Теперь я полностью контролировал ситуацию. Отметил, что на Бенно короткая куртка из толстой кожи, а под ней нечто вроде стеганой рубахи. Его приятель с мечом был в безрукавке из овчины. Третий обмотал вокруг шеи концы кольчужного наголовья.
— Ну давай, ты, дерьмец! — прохрипел Бенно.
— Анна, беги на корабль! — крикнул я и, сорвав плащ, двумя взмахами намотал его на левую руку. Но Анна не побежала.
— Оставь нас в покое, ты, грязная тварь! — сказала она, и голос ее звучал холодно, как море Мрака.
— Хо-хо! — хрюкнул тот, что с мечом. — Какой ротик! Как только мы покончим с твоим любимчиком, я им попользуюсь, моя милая!
Бенно повел плечами и глубоко вдохнул. Все, началось. Я встал в позицию и поднял Шаук выше, свободно держа его в вытянутой руке, как учил Расул.
— Беги, Анна!
Но было уже поздно. Все трое одновременно бросились на нас. Бенно, громко заорав, взмахнул топором. Я отступил и пригнулся, пропуская удар над собой. А потом топор вдруг вылетел у него из руки и с грохотом упал на мостовую.
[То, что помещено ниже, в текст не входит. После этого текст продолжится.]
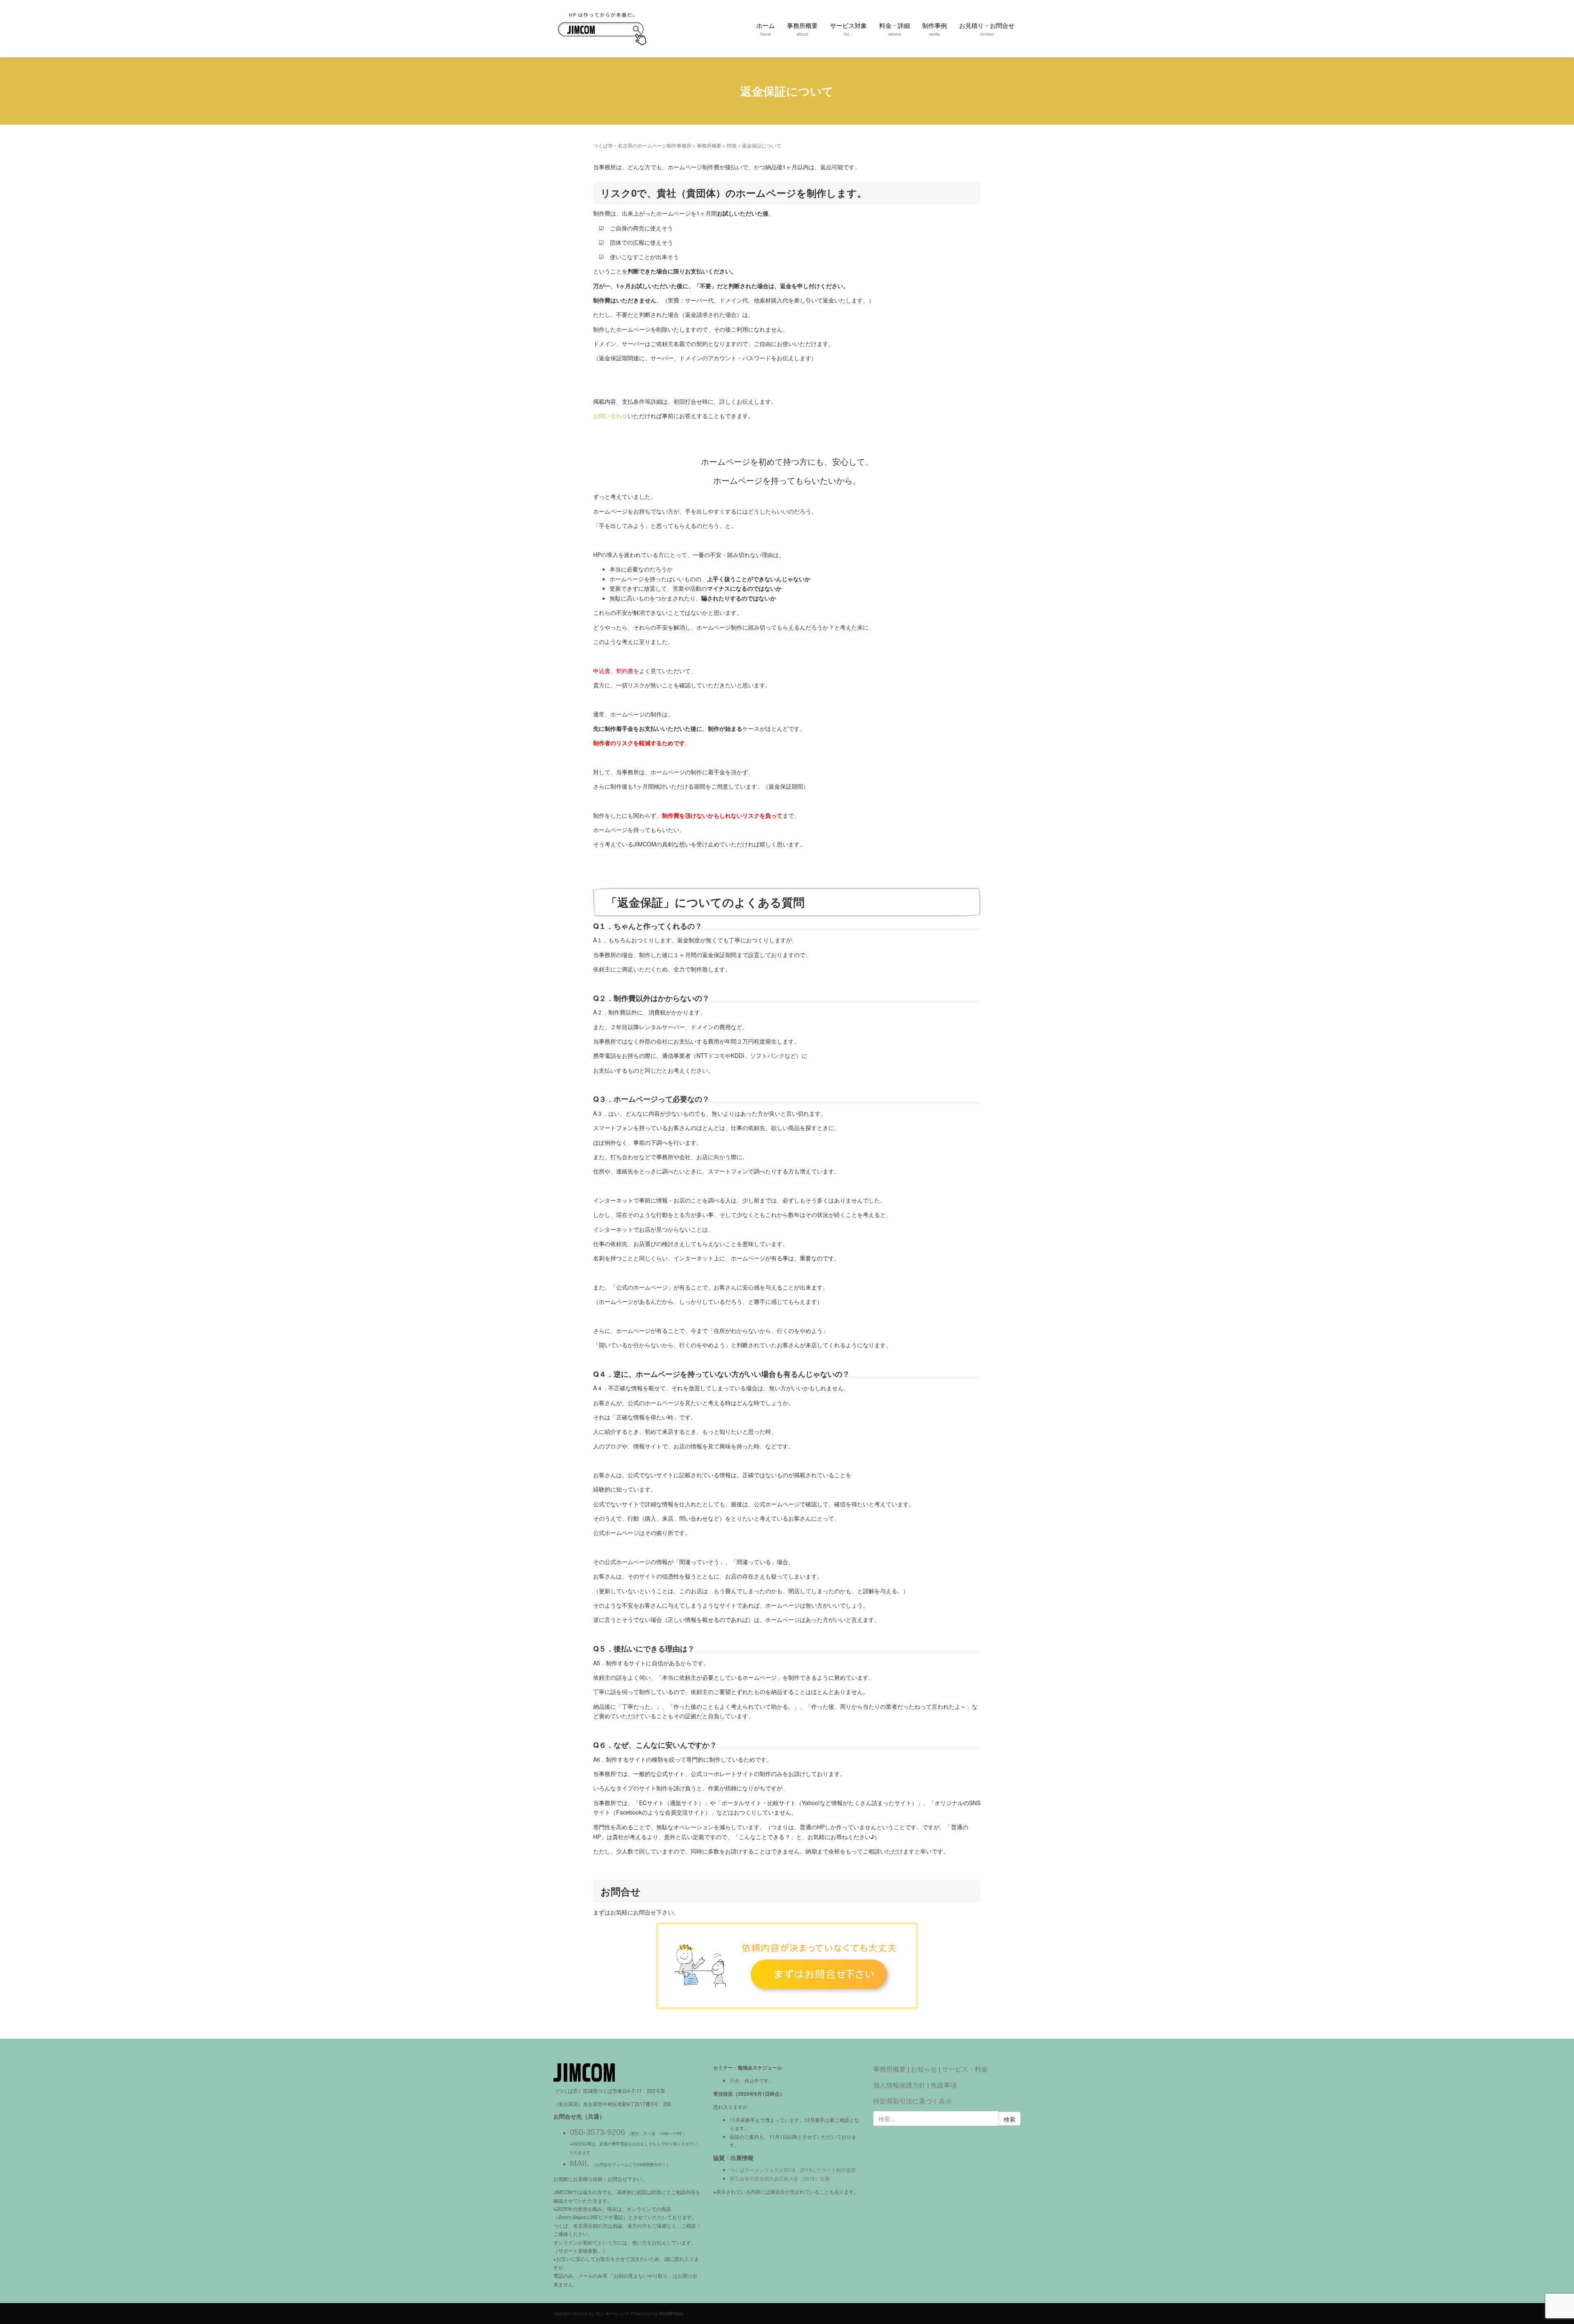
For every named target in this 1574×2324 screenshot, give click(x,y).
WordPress (671, 2313)
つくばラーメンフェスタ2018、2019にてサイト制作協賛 (793, 2169)
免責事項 (943, 2085)
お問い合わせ (610, 416)
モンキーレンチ (612, 2313)
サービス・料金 (965, 2069)
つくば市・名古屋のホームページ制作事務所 (642, 145)
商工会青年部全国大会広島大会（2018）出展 (780, 2178)
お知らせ (924, 2069)
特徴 (732, 145)
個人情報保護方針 (899, 2085)
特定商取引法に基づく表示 (912, 2101)
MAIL (579, 2163)
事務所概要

А из горла будто выметнулось бледное пламя, но это оказался меч Анны — она удерживала лучника в стоячем положении концом своего клинка, по которому прямо на ее руку стекала кровь. Потом выдернула его, и жизнь Бенно со свистом и всхлипами выпорхнула из раны и взлетела во тьму у нас над головами. Он закачался и осел задницей на мостовую. Потом упал на спину и уставился вверх слепыми глазами, похожими сейчас на сваренные вкрутую яйца. Его друзья замерли на месте. Все мы замерли на месте.